K: ‘Haiti has already proven it can do finishing work and ship goods…Perhaps even set up another base in the Cap.’

P: I am sorry! Ayiti has not proven anything in terms of ‘finishing work and ship goods’. It has proven itself in sewing already designed parts to be assembled. For that matter and at any level in any kind of work Ayiti presents deficiencies in ‘finishing work’. This is to say the ability to finished goods is not there yet and must be acquired with experience in doing things.

Don’t even mention anything about shipping goods. To respect the time frame for shipment, the factories have to be by the airport. To set up another assembly in the Cap, Ayiti must build another international airport. Don’t forget that was the original plan in the 70s when Ayiti was called the Taiwan of the Caribbean . The idea was to have a plant in different region of the country. When the problem of transport and distribution was identified, they confined all the assembly projects nearby the international airport in Port-o-Prince to make sure that orders are delivered on time.

The ‘Made in Haiti ’ should be instead : ‘Assembled in Ayiti.” It will be ‘Made in Ayiti’ when it’s about a product that is conceived/made in Ayiti, for Ayiti first, and sold afterwards on the international market.
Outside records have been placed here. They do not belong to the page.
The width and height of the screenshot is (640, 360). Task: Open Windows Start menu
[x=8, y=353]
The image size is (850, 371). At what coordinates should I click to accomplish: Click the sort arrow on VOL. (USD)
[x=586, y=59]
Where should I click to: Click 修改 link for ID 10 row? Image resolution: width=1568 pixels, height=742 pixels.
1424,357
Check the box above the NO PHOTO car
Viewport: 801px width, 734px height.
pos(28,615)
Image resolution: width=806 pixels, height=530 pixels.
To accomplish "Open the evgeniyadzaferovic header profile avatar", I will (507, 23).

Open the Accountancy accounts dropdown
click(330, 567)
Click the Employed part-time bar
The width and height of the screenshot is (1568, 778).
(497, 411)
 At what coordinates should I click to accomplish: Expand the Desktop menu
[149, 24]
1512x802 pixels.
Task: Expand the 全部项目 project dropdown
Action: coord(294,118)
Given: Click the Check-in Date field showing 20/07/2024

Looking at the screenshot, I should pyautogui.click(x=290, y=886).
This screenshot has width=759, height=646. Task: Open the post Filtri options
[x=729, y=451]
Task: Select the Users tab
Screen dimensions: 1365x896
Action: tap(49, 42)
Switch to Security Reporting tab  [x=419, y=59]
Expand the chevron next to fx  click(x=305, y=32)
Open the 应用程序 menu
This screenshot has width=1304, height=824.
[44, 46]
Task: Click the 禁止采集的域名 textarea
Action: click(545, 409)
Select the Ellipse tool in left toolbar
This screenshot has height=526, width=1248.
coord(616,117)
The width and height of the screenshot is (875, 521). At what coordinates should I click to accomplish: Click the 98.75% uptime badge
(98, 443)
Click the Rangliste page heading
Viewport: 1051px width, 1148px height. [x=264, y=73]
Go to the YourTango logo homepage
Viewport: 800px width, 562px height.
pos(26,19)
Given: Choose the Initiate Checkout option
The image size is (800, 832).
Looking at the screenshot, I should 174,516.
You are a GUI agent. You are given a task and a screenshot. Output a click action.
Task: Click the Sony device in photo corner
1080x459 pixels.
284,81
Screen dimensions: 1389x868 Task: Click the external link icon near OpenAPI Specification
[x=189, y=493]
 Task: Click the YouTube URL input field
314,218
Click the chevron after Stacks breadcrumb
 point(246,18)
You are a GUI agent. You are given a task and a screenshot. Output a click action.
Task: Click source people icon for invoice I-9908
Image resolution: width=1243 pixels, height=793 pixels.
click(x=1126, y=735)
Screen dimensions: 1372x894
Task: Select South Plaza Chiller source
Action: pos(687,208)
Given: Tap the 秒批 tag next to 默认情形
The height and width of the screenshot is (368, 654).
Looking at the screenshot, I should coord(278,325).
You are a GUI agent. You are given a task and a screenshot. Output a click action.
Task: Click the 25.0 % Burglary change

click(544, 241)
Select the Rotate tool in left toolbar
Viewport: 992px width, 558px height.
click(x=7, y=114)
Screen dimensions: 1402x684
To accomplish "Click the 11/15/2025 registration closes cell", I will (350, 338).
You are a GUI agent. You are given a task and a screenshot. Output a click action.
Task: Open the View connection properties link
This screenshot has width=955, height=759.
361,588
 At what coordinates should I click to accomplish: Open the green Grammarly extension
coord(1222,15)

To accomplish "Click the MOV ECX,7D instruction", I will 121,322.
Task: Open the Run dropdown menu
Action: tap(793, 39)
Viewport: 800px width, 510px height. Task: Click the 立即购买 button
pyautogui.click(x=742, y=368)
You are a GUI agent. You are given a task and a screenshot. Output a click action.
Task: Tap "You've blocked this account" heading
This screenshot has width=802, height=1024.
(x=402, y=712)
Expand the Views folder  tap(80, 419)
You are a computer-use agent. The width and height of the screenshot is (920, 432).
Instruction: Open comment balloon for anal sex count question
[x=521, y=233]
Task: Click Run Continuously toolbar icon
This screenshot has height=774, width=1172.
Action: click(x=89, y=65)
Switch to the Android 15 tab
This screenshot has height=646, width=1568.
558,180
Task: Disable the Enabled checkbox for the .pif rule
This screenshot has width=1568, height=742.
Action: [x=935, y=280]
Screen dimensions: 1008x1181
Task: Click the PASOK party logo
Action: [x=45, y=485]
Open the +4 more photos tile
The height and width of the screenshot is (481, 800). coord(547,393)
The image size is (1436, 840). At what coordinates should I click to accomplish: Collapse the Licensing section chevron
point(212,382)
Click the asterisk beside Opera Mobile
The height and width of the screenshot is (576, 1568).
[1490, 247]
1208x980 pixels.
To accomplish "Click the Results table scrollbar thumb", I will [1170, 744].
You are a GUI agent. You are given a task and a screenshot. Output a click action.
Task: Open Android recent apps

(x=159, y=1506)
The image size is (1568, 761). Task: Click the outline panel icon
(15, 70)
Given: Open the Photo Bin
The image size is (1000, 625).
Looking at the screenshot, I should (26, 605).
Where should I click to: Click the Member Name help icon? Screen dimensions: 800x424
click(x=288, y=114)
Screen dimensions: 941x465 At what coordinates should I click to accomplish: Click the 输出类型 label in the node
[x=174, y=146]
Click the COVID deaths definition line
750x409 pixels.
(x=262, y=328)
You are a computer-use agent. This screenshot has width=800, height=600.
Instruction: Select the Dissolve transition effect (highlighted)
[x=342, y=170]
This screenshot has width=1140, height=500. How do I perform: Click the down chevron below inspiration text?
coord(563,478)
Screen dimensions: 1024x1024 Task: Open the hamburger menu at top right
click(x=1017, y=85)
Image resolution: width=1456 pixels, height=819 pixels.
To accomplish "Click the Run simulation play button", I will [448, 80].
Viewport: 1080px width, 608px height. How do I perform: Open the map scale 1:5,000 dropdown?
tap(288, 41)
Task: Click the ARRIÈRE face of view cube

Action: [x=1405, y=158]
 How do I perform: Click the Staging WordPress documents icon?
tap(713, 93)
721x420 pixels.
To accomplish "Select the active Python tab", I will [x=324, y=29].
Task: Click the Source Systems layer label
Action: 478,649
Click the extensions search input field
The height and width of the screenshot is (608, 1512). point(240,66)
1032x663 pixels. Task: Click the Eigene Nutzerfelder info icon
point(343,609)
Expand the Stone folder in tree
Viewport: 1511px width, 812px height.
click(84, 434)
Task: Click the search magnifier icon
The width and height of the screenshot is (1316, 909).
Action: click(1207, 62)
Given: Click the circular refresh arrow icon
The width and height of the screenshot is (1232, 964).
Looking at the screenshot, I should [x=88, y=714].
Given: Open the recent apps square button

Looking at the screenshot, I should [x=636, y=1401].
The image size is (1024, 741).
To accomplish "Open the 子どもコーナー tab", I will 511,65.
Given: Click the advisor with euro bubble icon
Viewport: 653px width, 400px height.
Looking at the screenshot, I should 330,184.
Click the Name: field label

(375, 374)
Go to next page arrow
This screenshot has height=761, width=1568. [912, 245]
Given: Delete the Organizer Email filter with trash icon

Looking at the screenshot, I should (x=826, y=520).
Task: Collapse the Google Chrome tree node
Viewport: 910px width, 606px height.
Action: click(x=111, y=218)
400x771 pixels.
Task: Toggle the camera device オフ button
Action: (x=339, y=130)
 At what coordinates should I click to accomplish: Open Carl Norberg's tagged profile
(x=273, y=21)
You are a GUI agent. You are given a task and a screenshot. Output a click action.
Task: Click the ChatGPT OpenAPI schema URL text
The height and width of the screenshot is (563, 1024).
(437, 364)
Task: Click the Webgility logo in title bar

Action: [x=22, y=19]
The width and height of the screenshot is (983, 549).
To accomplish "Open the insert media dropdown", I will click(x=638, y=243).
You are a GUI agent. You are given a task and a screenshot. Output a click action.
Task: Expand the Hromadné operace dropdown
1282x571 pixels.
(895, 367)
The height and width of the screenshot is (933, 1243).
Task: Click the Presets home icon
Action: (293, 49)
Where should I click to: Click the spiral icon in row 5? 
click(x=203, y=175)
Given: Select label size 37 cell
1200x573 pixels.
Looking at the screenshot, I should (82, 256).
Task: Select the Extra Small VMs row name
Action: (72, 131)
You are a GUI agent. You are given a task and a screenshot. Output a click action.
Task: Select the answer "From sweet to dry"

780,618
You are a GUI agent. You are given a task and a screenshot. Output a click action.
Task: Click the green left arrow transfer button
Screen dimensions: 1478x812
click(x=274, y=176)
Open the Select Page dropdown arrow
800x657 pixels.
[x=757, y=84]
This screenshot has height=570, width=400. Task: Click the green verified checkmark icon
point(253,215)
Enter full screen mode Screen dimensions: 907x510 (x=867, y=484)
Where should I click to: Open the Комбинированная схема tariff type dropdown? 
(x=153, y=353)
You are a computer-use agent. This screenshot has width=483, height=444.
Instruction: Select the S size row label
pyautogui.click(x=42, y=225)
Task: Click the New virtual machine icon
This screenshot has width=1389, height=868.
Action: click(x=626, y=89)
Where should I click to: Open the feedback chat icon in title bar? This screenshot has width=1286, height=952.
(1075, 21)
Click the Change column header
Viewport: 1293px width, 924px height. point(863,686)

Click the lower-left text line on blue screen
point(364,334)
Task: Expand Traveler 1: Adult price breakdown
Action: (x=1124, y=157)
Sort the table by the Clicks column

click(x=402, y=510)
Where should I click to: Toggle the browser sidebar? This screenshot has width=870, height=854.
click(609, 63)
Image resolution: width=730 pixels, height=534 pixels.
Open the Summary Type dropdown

Don’t get me wrong. I am not against the assembly industry. It is a supplementary source of employment only. It can not be the main source of employment. My proposition is to create such a main source and I believe going through industries that produce goods every body will use and renew all the time is the way to go. The level of difficulties does not matter. All good things take time, energy and resources. After all, it’s all about creating jobs for sustainable development.